Stored items
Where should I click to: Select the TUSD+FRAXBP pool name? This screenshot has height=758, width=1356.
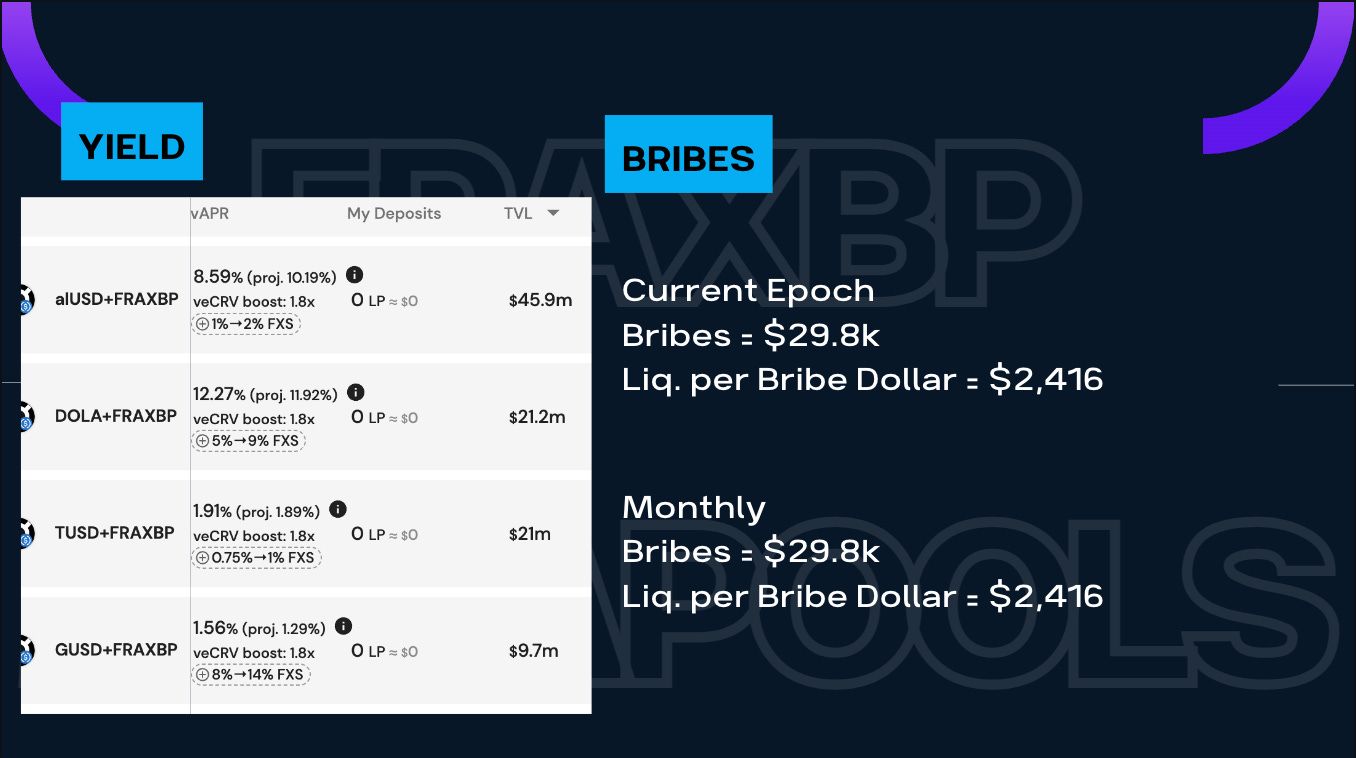tap(115, 533)
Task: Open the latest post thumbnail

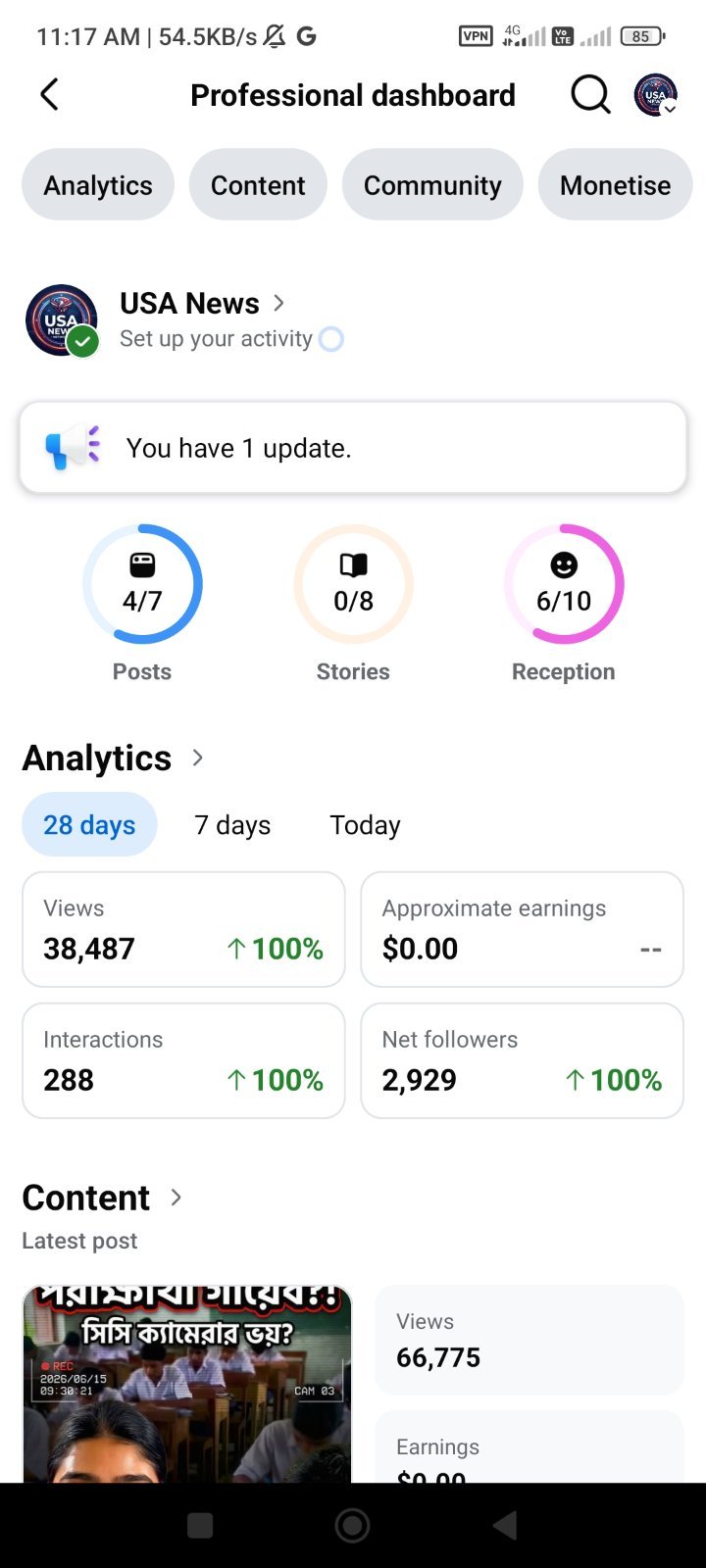Action: [186, 1384]
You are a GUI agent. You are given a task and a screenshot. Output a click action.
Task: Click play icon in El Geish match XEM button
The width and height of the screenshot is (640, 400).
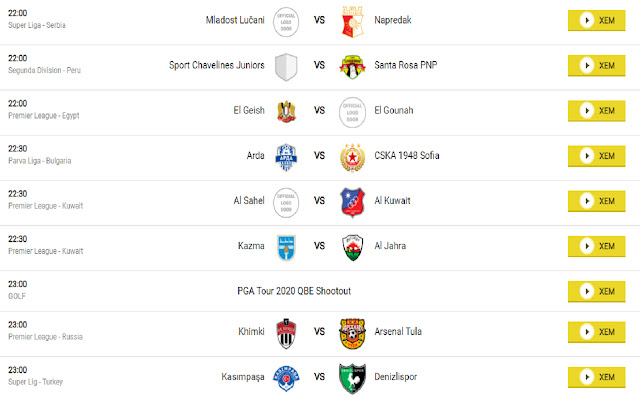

> [Exercise requirements]:
The task calls for repeating each line above exactly while excluding the pictures.

> [Answer section]:
Where should I click to: Select the TUSD+FRAXBP pool name? This screenshot has height=758, width=1356.
tap(115, 533)
Task: Open the latest post thumbnail

Action: [186, 1384]
You are a GUI agent. You are given a task and a screenshot. Output a click action.
Task: Click play icon in El Geish match XEM button
The width and height of the screenshot is (640, 400).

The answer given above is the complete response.